### Task prompt
Reproduce everything from the line containing "Where should I click to: Open" down to the end of the rows, requests included, scaling each coordinate in the answers by 1.65 and rounding to the nearest whole number, with halves rounded up. Leave every number in the requests unchanged.

>> begin Extracted material

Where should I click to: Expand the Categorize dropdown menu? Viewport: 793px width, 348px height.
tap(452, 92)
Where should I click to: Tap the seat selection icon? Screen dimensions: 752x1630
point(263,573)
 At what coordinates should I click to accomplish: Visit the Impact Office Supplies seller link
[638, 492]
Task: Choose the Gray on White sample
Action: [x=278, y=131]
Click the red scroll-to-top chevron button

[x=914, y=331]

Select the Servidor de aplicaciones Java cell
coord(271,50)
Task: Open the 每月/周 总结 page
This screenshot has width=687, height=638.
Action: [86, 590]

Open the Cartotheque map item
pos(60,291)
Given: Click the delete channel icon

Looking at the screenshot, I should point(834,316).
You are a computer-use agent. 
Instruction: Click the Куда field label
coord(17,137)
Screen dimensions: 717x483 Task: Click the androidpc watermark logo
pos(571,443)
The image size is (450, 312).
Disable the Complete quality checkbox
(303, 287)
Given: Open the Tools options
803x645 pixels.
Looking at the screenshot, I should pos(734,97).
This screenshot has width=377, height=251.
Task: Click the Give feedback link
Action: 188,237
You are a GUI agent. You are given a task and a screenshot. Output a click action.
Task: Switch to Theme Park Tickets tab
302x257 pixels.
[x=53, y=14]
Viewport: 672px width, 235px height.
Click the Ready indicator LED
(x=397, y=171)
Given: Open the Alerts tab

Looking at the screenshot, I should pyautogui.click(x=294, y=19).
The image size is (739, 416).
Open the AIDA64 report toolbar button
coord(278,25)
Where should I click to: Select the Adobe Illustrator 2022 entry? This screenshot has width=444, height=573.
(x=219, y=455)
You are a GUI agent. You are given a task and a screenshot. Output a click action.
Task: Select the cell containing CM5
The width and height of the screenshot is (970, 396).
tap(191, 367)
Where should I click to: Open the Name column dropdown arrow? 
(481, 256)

>> end Extracted material

### Solution below
Where should I click to: Open the Name column dropdown arrow? 
(794, 422)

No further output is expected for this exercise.